Sorry about the rambling. But Yankee baseball was supposed to be an escape. What do you do when you need an escape from your escape?
About last night...
1. Something tells me Ivan Nova's grand experiment with the New York Baseball Yankees has ended. The final verdict: He is the latest in a long line of Doc Medich, Bill Burbach, John Cumberland, Domingo Jean, Sam Militello... etc. Last night, he went for an MRI. The imaging is going to look like Syracuse radar during a spring thunderstorm. He will go on the DL. He will soon be pitching in Scranton again. I think this car has run its course.
2. Talk about Easter? It took two - not three - days for us to resurrect the
3. Suddenly, the rotation - our great hope - has blown a tire. Vidal Nuno and/or David Phelps (neither of whom has pitched well) is now our fifth starter. Once again, the Yankees are looking at Scranton, and once again, there is nobody there but left-overs from the past. We can try to look hopeful about Alfredo Aceves, but it doesn't negate the fact that everybody else in baseball recently passed on him.
4. Tomorrow, for the first time, Yangervis Solarte faces a team for the second time. The league will be watching to see how Boston pitches him, and what he does. It's been fun seeing him in the lineup. But the Matrix is about to change.
5. Let's face it: Our big hitters simply cannot adjust to overshifts. They will not temper their swings. They will not bunt. That ship has sailed, my friends. So in all future projections, we need to knock 20 points off the BA's and live with it. That means Brian McCann, Mark Teixeira and Alfonso Soriano could hit a collective .220. They might smack 90 HRs, and they'll walk a lot. But how far can three .220 hitters in the middle of your lineup take you?
6. Unlike last year, a couple of our top prospects have gotten off to nice starts. Mason Williams and Junior Bichette have hit well. That big guy, Aaron Judge, looks promising. So does Jagiello, last year's top pick. But nobody is going to help us this year. And the most pertinent question is probably whether we will trade some of them in June for yet another pensioner. But at least we will have chips to deal. Last year, we didn't.

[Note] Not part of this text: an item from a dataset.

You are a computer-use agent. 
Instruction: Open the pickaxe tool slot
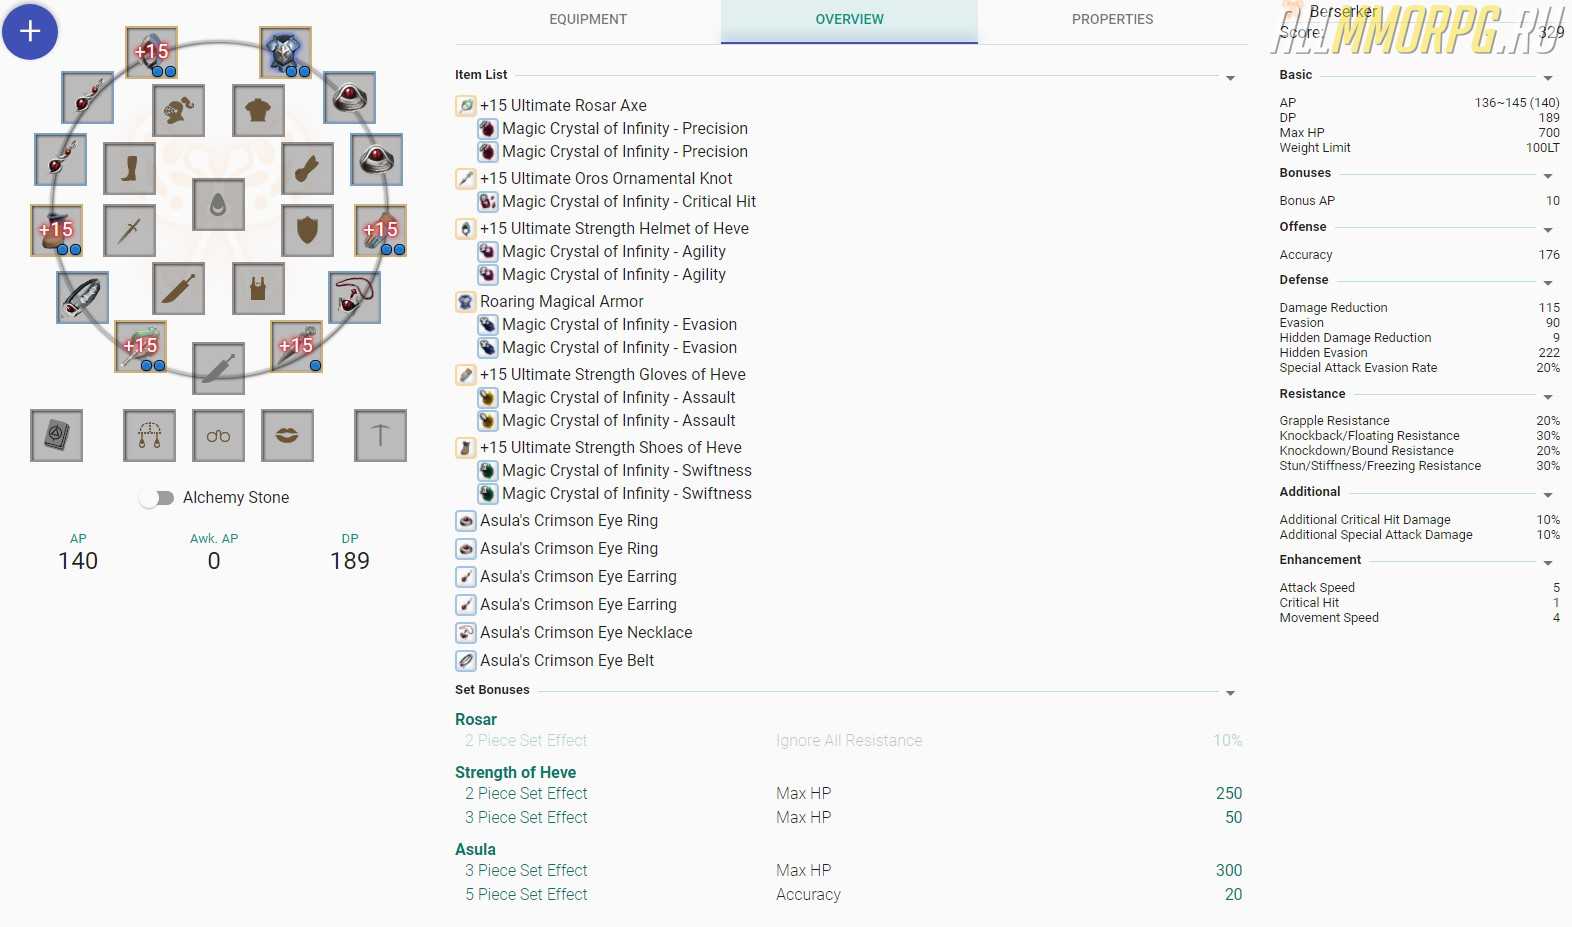(x=380, y=436)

7. If anybody cares, we are still tied for first. Something tells me this isn't Boston's year. (Though we could resurrect them, beginning tomorrow.) But Tampa is alive and well, the O's have a powerful lineup - soon to improve with Manny Machado - and Toronto just returned Jose Reyes. We could be a fourth place team.
8. Nova's continued elbow soreness reminds us of Pineda's sensitivity. How far dare we expect him to go? A hundred innings? A hundred fifty? Will the Yankees shut him down, if he continues to pitch well? This could be a huge issue in June.
9. Last night, John Sterling sounded demoralized. Not since Mel Allen puked on himself during the 1963 World Series has a Voice of the Yankees sounded so grim, so dismayed. The Master knows two secrets of this world. There is no Easter Bunny. And you CAN predict baseball.
3 comments:
Thank God we at least have a bullpen arm we can rely on past Kelley. Dean Anna, welcome to sunflower seed central.
Mel Allen did not puke on himself during the 1963 World Series--he lost his voice on the air during the fourth game because of an attack of laryngitis. You can read accounts of the incident in two biographies of Allen: "How About That" by Stephen Borelli or "The Voice: Mel Allen's Untold Story" by Curt Smith, both available on amazon.
C'mon, duque--you're a reporter. Some fact-checking, please!